# SOURCE RECORDS
==================================================
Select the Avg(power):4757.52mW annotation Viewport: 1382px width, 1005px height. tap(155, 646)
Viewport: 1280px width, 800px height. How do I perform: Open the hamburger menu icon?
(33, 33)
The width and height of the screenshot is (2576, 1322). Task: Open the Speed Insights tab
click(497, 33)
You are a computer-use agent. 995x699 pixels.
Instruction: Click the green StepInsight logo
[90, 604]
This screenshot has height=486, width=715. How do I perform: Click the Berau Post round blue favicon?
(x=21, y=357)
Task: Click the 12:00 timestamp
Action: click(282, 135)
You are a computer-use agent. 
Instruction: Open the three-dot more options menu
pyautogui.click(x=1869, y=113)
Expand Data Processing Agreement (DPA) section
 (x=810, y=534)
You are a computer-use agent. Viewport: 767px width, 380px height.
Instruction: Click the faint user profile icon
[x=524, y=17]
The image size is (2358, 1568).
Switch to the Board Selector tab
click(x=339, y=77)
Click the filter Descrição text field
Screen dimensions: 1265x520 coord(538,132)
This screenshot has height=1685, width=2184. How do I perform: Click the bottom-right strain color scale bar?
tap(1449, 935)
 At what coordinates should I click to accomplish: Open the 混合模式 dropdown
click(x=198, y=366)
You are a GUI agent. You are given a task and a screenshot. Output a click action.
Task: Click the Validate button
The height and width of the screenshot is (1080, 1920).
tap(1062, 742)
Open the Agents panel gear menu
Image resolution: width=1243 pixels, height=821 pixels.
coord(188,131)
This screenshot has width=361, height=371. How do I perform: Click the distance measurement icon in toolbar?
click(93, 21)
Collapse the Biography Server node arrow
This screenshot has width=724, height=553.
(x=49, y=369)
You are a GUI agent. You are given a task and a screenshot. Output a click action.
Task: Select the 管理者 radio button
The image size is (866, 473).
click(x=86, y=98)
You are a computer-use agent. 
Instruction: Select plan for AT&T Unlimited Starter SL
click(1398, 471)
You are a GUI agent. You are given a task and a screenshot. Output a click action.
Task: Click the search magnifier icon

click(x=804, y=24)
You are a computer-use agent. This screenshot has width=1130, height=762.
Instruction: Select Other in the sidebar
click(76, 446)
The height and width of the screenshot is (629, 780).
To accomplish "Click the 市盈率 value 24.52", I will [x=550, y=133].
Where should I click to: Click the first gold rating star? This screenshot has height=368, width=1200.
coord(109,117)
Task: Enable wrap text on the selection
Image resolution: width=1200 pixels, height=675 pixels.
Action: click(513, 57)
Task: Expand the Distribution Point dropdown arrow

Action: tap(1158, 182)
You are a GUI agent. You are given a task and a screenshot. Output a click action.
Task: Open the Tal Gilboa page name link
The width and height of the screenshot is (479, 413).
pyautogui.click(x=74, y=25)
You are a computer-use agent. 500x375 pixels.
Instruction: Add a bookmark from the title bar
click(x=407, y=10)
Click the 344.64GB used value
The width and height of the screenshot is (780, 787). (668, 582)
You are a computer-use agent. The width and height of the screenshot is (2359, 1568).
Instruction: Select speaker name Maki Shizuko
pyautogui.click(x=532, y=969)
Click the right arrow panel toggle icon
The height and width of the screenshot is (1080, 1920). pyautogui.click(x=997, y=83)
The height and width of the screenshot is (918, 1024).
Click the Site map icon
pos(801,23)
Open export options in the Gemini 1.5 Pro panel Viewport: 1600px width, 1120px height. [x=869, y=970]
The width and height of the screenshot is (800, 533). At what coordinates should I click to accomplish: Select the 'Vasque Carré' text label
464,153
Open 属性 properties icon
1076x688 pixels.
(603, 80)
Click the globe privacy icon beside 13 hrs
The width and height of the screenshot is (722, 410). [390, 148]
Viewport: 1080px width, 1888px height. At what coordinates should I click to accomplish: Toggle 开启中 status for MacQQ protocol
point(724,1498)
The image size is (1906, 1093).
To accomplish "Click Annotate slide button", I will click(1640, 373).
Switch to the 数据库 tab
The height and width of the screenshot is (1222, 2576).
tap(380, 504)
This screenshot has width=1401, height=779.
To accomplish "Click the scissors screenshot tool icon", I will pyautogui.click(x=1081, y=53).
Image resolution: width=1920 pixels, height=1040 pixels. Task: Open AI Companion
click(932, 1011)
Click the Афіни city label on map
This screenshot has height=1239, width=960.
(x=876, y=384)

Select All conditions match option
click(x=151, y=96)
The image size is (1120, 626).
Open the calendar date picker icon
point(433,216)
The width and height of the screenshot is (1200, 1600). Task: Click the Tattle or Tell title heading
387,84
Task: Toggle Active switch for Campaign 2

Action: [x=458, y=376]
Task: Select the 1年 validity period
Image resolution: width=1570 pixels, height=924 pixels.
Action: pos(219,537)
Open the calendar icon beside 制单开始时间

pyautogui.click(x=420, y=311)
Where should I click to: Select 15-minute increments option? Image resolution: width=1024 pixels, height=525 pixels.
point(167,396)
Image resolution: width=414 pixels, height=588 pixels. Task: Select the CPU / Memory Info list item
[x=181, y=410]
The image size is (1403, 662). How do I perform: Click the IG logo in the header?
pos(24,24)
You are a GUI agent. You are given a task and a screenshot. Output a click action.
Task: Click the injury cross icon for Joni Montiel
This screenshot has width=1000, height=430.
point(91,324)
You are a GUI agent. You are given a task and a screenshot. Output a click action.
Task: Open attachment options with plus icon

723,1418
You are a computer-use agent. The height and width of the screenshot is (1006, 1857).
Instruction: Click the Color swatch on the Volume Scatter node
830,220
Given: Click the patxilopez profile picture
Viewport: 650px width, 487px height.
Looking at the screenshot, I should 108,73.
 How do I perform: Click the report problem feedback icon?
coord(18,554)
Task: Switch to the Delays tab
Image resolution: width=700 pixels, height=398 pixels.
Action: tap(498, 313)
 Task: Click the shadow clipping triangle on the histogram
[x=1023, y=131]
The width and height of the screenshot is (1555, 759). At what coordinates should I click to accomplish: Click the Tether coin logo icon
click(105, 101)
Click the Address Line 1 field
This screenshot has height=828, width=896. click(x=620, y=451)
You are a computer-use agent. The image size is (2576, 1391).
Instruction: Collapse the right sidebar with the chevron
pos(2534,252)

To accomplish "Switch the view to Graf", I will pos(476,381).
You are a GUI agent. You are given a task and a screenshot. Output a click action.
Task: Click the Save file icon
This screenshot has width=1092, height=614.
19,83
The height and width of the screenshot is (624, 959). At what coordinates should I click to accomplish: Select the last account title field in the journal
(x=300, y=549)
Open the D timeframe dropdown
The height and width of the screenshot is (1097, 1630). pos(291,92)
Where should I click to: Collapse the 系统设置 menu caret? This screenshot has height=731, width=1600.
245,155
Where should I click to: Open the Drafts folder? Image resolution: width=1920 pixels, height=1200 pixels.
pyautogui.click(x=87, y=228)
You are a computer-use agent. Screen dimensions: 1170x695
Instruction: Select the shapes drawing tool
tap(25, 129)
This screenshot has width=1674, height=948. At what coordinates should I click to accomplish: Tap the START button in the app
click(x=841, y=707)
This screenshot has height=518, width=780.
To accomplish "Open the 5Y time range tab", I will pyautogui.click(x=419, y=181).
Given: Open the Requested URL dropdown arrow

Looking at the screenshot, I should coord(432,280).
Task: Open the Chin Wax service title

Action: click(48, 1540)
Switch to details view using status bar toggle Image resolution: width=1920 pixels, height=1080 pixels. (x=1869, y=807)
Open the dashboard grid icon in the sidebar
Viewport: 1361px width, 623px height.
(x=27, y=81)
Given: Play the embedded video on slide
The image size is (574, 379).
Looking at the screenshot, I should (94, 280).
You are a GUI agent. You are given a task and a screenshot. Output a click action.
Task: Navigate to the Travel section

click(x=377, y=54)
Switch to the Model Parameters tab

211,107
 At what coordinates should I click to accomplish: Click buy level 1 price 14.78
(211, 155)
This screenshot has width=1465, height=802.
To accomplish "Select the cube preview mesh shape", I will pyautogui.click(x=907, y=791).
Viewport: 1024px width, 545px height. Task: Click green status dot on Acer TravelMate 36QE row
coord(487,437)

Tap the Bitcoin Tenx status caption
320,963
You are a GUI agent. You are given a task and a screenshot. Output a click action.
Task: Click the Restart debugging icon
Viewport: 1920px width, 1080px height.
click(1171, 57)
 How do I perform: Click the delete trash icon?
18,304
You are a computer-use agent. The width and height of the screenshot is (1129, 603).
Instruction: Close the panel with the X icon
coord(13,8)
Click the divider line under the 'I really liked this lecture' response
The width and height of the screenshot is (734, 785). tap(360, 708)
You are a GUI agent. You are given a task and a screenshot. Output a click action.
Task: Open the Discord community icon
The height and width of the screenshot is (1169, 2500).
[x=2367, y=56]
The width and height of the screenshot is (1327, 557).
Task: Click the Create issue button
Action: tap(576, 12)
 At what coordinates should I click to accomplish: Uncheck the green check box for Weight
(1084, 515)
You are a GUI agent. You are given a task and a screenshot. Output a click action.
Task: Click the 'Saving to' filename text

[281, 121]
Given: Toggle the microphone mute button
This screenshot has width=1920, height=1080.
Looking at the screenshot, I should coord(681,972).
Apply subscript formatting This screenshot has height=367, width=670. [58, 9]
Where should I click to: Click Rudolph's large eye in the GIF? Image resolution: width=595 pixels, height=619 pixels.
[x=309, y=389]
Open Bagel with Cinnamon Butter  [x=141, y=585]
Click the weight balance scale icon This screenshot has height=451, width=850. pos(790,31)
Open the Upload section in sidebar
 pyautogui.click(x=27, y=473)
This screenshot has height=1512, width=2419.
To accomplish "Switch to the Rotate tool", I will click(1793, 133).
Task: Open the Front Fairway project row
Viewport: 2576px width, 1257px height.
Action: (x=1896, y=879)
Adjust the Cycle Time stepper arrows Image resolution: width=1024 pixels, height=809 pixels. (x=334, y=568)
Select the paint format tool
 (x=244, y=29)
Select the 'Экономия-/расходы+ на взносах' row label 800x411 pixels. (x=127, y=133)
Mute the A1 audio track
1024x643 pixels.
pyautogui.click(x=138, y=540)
==================================================
# YOUR TASK
Make a numbered list of the rows above, from the line containing "This screenshot has height=486, width=715." through the line containing "click(x=198, y=366)", both included. Leave out any blank lines.

# FULL OUTPUT
1. This screenshot has height=486, width=715. How do I perform: Click the Berau Post round blue favicon?
2. (x=21, y=357)
3. Task: Click the 12:00 timestamp
4. Action: click(282, 135)
5. You are a computer-use agent. 
6. Instruction: Open the three-dot more options menu
7. pyautogui.click(x=1869, y=113)
8. Expand Data Processing Agreement (DPA) section
9.  (x=810, y=534)
10. You are a computer-use agent. Viewport: 767px width, 380px height.
11. Instruction: Click the faint user profile icon
12. [x=524, y=17]
13. The image size is (2358, 1568).
14. Switch to the Board Selector tab
15. click(x=339, y=77)
16. Click the filter Descrição text field
17. Screen dimensions: 1265x520 coord(538,132)
18. This screenshot has height=1685, width=2184. How do I perform: Click the bottom-right strain color scale bar?
19. tap(1449, 935)
20.  At what coordinates should I click to accomplish: Open the 混合模式 dropdown
21. click(x=198, y=366)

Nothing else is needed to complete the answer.